Seu Raul, com o bucho pejado de pinga e de paçoca, e com os bolsos cheios do apurado do bozó, acompanhara a cena e o latim, boquiaberto. Sem entender nada, virou-se em direção ao João Américo, inquirindo-o:

— O que esse filho de uma égua disse, João Américo?

— Que a noite é longa, e o que o dia já se anuncia, Raul!

Quando se espera algo e surge outra coisa, os músculos e o cérebro se extasiam, como a mergulharem num mar de pasmaceira e indecisão. Em Licânia, caro leitor, naquela noite não fora diferente. No entanto, quanto maior o recuo (assim aprenderam com os bodes) maior a marrada. Pois muito bem, após alguns instantes de inação, a revolta cresceu, o céu escureceu, as lamparinas foram apagadas, a mundiça cercou o campo de batalha… Contudo, antes que tudo resvalasse para mais um motim licaniense (num esconjuro de pau, pedras e pernadas), Cabo Jacinto Gamão deu o seu grito de guerra (ou seria de paz?):

— Todo mundo para casa. Vão em paz, senão… — pronunciou tal ordem, amansando o respeitado cacete de jucá.

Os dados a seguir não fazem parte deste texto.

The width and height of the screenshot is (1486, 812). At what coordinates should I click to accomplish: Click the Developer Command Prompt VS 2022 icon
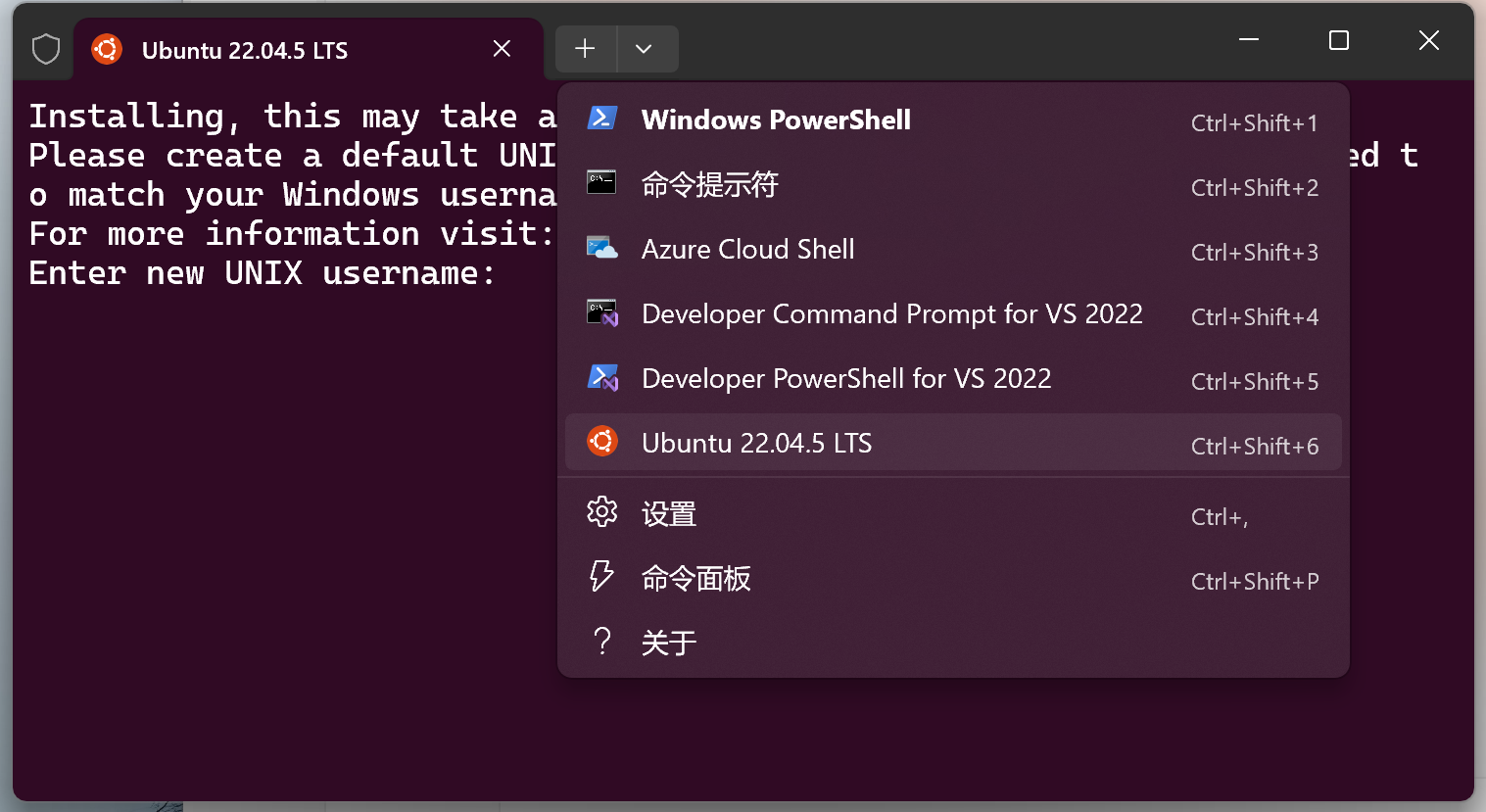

Houve rumores e rangeres de dentes, todavia a lembrança da força de convencimento do persuasivo cacete de jucá obrou o supremo milagre da dispersão ordeira da turba.

— Noctis longa dies veniet cito! — repetiu Companheiro Acácio Holmes para a legião de assessores da SYL, que ainda se mantivera em pé e a ordem.

Tão só com a segunda ordem, os SYLs se despediram, marcando encontro para a Praça Padre Antônio Tomás no dia seguinte, logo cedo.

— Houve algum indício do Fantasma de Licânia nesta madrugada?

Calma, leitor, a província mergulhou num sono limpo e profundo. Apenas os pássaros a chilrearem na copa dos benjamins, e os casais a se entregarem num coito libidinoso como nunca antes naquelas ribeiras.

Há dias em que até os fantasmas resolvem nos deixar viver e amar em paz.

No próximo domingo, o Fantasma há de dar o ar de sua graça.